Closed ablaette closed 3 years ago
The processFiles
method might be another way to pursue, see this sketch ...
options(java.parameters = "-Xmx4g")
library(polmineR)
library(rJava)
tagdir <- "/Users/andreasblaette/Lab/tmp/corenlp"
jvm_status <- rJava::.jinit(force.init = TRUE) # does it harm when called again?
stanford_path <- Sys.glob("/opt/stanford-corenlp/stanford-corenlp-4.2.0/*.jar")
rJava::.jaddClassPath(stanford_path)
speakers <- corpus("GERMAPARLMINI") %>%
subset(interjection == "speech") %>%
split(s_attribute = "speaker") %>%
get_token_stream(collapse = " ", beautify = TRUE)
files <- lapply(
1L:length(speakers),
function(i){
f <- file.path(tagdir, sprintf("%d.txt", i))
writeLines(speakers[[i]], con = f)
f
}
)
file_collection <- .jnew(
"edu/stanford/nlp/io/FileSequentialCollection",
.jnew("java/io/File", tagdir),
.jnew("java/lang/String", "txt"),
FALSE
)
properties <- list(
"threads" = "6",
"annotators" = "tokenize, ssplit, pos, lemma, ner",
"tokenize.language" = "de",
"tokenize.postProcessor" = "edu.stanford.nlp.international.german.process.GermanTokenizerPostProcessor",
"pos.model" = "edu/stanford/nlp/models/pos-tagger/german-ud.tagger",
"ner.model" = "edu/stanford/nlp/models/ner/german.distsim.crf.ser.gz",
"ner.applyNumericClassifiers" = "false",
"ner.applyFineGrained" = "false",
"ner.useSUTime" = "false",
"ner.nthreads" = "6",
#####################
"outputFormat" = "json",
"outputDirectory" = "/Users/andreasblaette/Lab/tmp/corenlp/json"
)
props <- rJava::.jnew("java.util.Properties")
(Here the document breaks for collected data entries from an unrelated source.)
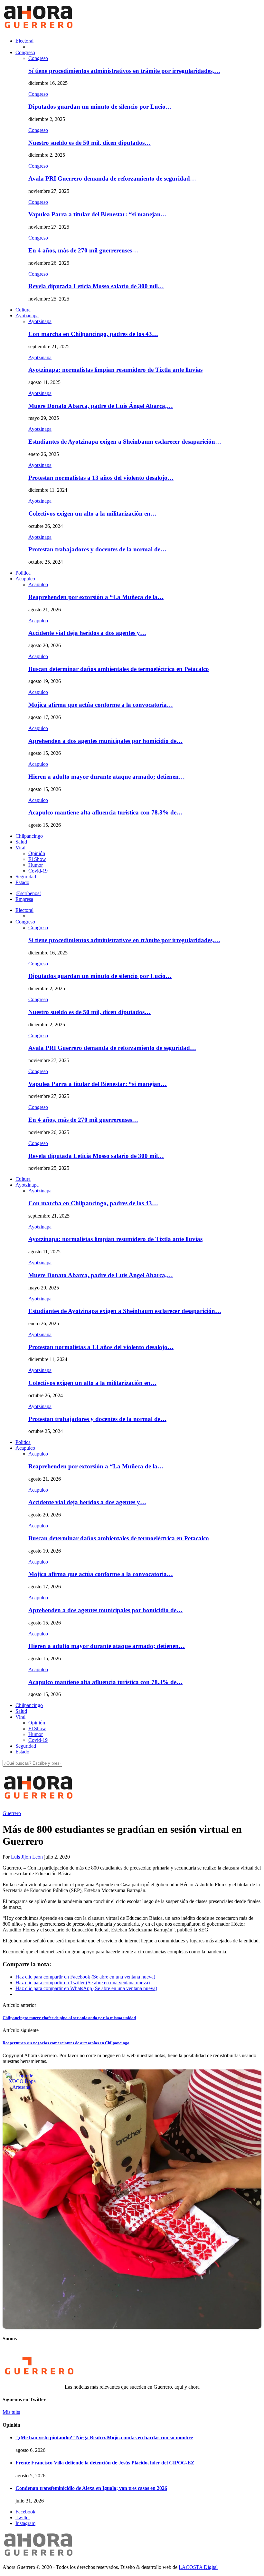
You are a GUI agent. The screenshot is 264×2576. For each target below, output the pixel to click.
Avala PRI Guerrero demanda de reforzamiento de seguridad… (112, 178)
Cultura (23, 309)
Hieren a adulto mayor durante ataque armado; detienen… (106, 776)
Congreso (25, 52)
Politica (23, 573)
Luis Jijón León (27, 1857)
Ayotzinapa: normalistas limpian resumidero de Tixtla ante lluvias (115, 369)
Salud (21, 841)
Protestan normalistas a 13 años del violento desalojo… (101, 477)
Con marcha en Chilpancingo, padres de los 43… (93, 334)
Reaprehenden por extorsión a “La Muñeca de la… (96, 597)
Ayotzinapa (27, 315)
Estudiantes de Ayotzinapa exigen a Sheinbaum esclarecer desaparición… (124, 441)
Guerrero (12, 1813)
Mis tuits (11, 2412)
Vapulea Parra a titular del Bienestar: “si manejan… (97, 214)
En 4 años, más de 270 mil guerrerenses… (83, 250)
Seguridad (25, 876)
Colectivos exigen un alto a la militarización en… (92, 513)
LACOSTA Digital (198, 2567)
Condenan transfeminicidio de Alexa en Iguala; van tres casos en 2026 (91, 2488)
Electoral (24, 41)
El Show (37, 859)
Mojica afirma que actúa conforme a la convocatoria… (100, 704)
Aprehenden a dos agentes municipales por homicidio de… (105, 740)
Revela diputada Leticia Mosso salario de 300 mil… (96, 286)
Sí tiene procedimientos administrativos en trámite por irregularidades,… (124, 70)
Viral (20, 847)
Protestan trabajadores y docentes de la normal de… (97, 549)
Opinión (36, 853)
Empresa (24, 899)
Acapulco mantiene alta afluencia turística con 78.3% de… (105, 812)
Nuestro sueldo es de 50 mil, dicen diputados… (89, 142)
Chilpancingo (29, 836)
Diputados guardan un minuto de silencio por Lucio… (100, 106)
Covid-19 (38, 870)
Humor (35, 865)
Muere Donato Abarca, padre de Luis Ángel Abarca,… (100, 405)
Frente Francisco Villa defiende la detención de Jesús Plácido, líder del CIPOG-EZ (104, 2462)
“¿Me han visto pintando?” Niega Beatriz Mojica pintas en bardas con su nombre (104, 2437)
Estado (22, 882)
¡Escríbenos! (28, 893)
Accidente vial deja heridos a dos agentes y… (87, 632)
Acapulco (25, 578)
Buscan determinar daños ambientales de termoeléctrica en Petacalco (118, 669)
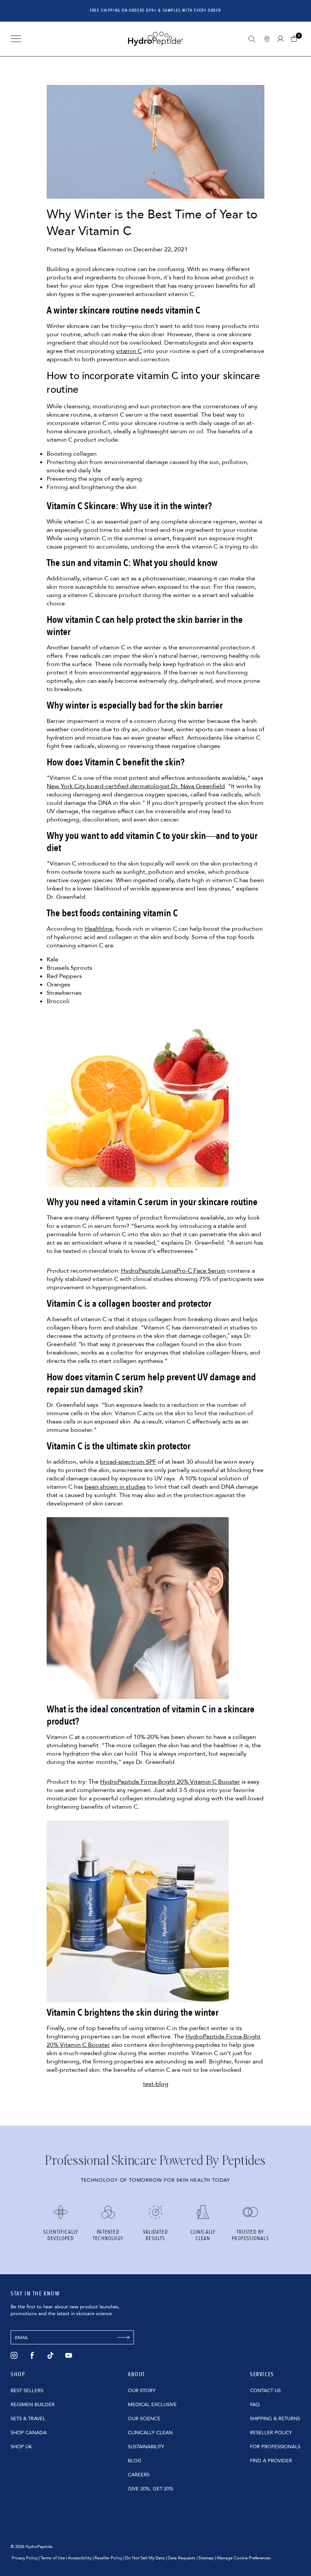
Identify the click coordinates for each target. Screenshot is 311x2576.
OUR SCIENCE (144, 2418)
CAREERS (138, 2474)
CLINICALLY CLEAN (150, 2432)
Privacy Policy (25, 2558)
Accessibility (79, 2558)
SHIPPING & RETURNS (275, 2418)
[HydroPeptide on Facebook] (32, 2355)
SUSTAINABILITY (146, 2446)
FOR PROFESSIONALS (275, 2446)
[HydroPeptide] (155, 39)
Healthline (99, 929)
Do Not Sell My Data (145, 2558)
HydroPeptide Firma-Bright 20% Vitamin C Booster (170, 1782)
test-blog (155, 2084)
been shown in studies (115, 1487)
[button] (295, 39)
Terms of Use (53, 2558)
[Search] (252, 39)
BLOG (134, 2460)
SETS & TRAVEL (28, 2418)
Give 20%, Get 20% (150, 2488)
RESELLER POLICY (271, 2432)
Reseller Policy (108, 2558)
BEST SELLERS (27, 2390)
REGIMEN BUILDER (33, 2404)
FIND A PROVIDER (271, 2460)
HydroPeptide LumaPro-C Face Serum (173, 1271)
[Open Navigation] (16, 38)
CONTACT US (265, 2390)
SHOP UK (21, 2446)
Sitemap (206, 2558)
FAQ (255, 2404)
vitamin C (129, 351)
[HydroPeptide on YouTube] (68, 2355)
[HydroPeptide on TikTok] (50, 2355)
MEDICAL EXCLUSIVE (152, 2404)
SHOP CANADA (29, 2432)
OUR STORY (142, 2390)
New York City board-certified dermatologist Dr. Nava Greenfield (136, 786)
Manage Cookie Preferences (244, 2558)
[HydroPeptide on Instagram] (14, 2355)
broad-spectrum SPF (128, 1462)
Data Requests (181, 2558)
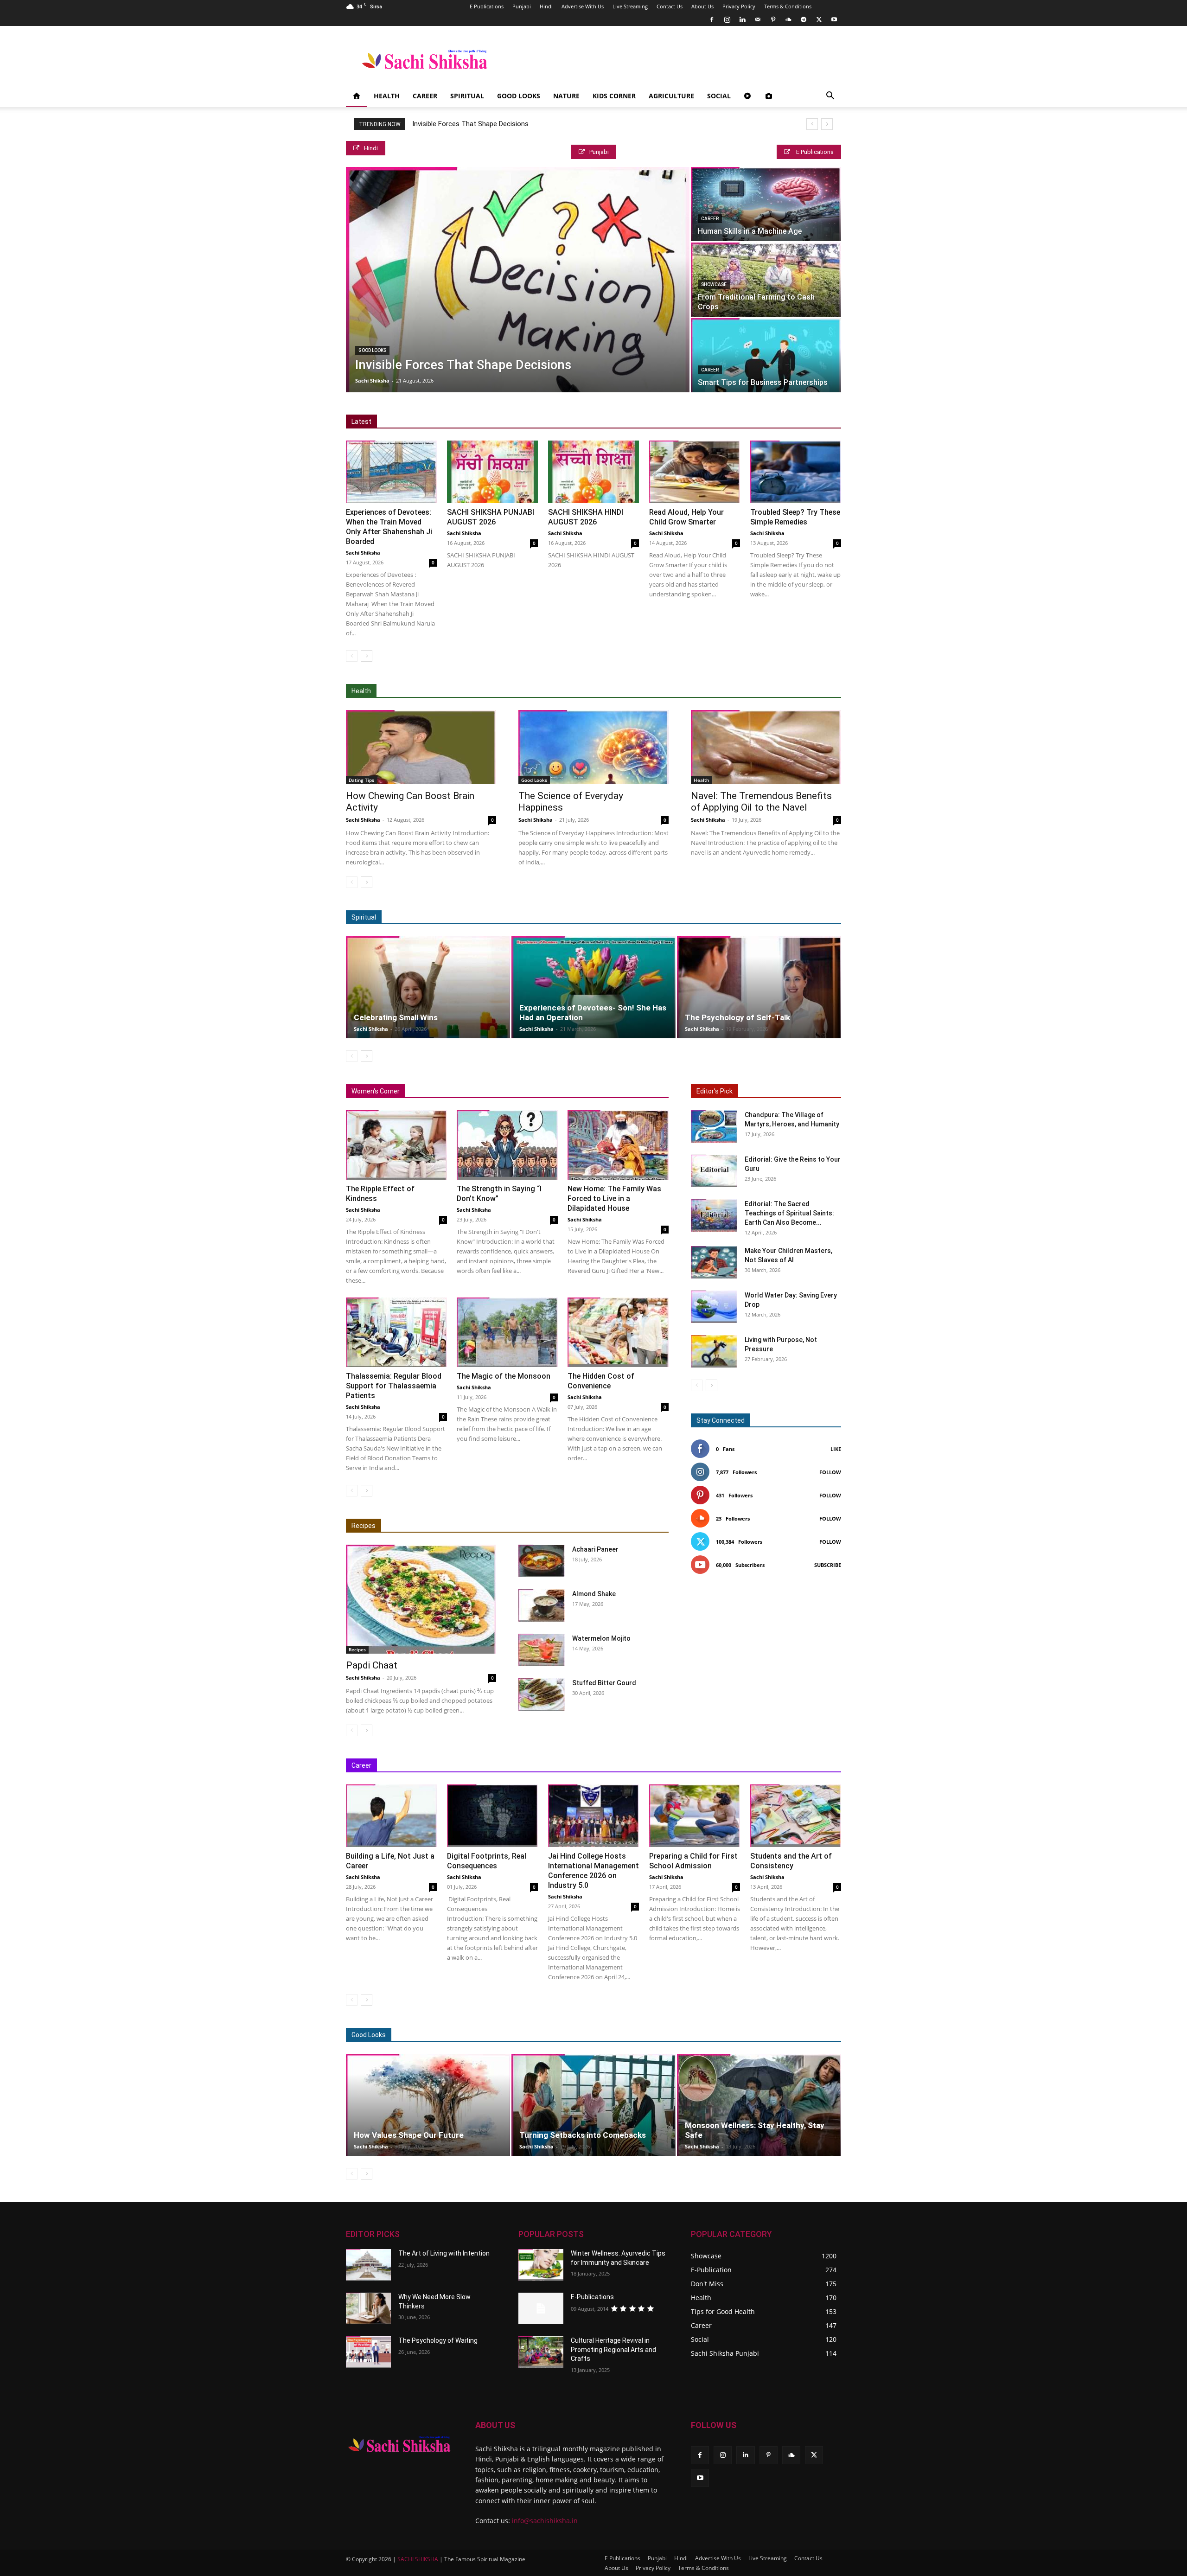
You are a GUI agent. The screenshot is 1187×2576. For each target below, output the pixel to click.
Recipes (363, 1525)
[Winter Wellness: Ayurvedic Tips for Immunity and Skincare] (540, 2265)
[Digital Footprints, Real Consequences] (492, 1815)
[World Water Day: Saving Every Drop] (714, 1307)
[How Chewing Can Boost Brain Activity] (421, 747)
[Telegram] (803, 19)
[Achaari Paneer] (541, 1561)
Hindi (546, 6)
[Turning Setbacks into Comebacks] (593, 2105)
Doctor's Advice (627, 691)
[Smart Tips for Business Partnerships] (766, 355)
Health (387, 95)
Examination (615, 1765)
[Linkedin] (742, 19)
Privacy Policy (738, 6)
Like (835, 1448)
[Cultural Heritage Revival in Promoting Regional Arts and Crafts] (540, 2352)
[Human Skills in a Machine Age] (766, 204)
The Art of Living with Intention (444, 2253)
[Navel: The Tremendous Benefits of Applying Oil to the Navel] (766, 747)
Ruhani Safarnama (773, 917)
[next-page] (366, 656)
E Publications (487, 6)
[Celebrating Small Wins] (428, 987)
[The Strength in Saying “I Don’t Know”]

lapply(names(properties), function(property) props$put(property, properties[[property]]))
tagger <- rJava::.jnew("edu.stanford.nlp.pipeline.StanfordCoreNLP", props)
system.time(tagger$processFiles(
.jnew("java/lang/String", tagdir),
file_collection,
1L,
FALSE,
J("java/util/Optional")$empty())
)
I see the previous code as a proof of concept that another approach to parallelize StanfordCoreNLP from R is possible.
A note to my self: To use CoreNLP's internal multithreading, it is crucial to set the "threads"-property to the number of cores to be used. Processing time as well as inspecting the output of the top
command line utility (column #TH) confirms that this is the trigger to use Java multithreading.
The confusing part is that there is a method processFiles()' that accepts an argument
numThreads, but I cannot see any effect of the
numThreads` argument. Apparantly, the general setting in the properties is what matters. Good to now this ...
I continue work on this on a branch 'multithreading': https://github.com/PolMine/bignlp/blob/javamultithreading/vignettes/multithreading_v2.Rmd
Once I have consolidated my understanding how we can use the multithreading capabilities of the StanfordCoreNLP class as effectively as possible, I will turn my experiments that are now in the vignette into functions in the package.
The big remaining question is whether json output is the most effective solution. CoNLL might be a real alternative.
The latest version of bignlp on the javamultithreading branch now uses Java multithreading throughout. There are a few very specific issues not yet well understood, but as the general switch to Java multithreading seems to be a great step forward, I cose this issue.